Problem requirements:
In the records below, find the line containing "For every named" and the line containing "Comment (372, 895)"; please repeat exactly the lines from one to the other, both included, and nothing more.

Extracted records:
┄┄┄┄┄┄┄┄┄┄┄┄┄┄┄┄┄┄┄┄

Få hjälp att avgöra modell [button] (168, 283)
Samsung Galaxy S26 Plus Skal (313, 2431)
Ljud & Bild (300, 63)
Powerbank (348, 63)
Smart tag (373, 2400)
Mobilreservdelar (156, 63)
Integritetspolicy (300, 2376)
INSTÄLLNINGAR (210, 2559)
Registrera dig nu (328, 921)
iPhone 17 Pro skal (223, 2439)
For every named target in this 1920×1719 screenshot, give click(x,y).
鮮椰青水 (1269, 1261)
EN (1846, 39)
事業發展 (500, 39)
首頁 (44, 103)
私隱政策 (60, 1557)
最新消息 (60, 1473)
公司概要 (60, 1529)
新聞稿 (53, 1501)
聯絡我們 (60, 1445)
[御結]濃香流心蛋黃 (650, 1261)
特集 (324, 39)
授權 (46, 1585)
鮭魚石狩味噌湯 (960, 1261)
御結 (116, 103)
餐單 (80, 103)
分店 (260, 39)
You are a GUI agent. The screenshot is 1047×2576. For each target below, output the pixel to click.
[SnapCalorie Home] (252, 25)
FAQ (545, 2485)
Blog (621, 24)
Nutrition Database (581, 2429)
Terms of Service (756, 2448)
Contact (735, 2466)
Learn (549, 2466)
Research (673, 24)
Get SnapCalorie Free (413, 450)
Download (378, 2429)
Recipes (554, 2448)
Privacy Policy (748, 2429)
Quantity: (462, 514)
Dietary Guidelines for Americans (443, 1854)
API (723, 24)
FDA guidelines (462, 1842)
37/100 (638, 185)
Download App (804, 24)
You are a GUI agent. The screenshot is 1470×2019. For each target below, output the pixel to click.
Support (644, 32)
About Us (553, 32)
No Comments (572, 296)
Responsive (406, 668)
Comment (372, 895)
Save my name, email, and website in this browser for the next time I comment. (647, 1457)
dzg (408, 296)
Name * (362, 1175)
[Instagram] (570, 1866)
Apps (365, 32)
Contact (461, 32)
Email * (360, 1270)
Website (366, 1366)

┄┄┄┄┄┄┄┄┄┄┄┄┄┄┄┄┄┄┄┄

Your response:
For every named target in this 1920×1719 screenshot, give click(x,y).
鮮椰青水 (1269, 1261)
EN (1846, 39)
事業發展 (500, 39)
首頁 (44, 103)
私隱政策 (60, 1557)
最新消息 (60, 1473)
公司概要 (60, 1529)
新聞稿 (53, 1501)
聯絡我們 (60, 1445)
[御結]濃香流心蛋黃 (650, 1261)
特集 (324, 39)
授權 (46, 1585)
鮭魚石狩味噌湯 (960, 1261)
御結 (116, 103)
餐單 (80, 103)
分店 (260, 39)
You are a GUI agent. The screenshot is 1047×2576. For each target below, output the pixel to click.
[SnapCalorie Home] (252, 25)
FAQ (545, 2485)
Blog (621, 24)
Nutrition Database (581, 2429)
Terms of Service (756, 2448)
Contact (735, 2466)
Learn (549, 2466)
Research (673, 24)
Get SnapCalorie Free (413, 450)
Download (378, 2429)
Recipes (554, 2448)
Privacy Policy (748, 2429)
Quantity: (462, 514)
Dietary Guidelines for Americans (443, 1854)
API (723, 24)
FDA guidelines (462, 1842)
37/100 (638, 185)
Download App (804, 24)
You are a GUI agent. The screenshot is 1470×2019. For each target below, output the pixel to click.
Support (644, 32)
About Us (553, 32)
No Comments (572, 296)
Responsive (406, 668)
Comment (372, 895)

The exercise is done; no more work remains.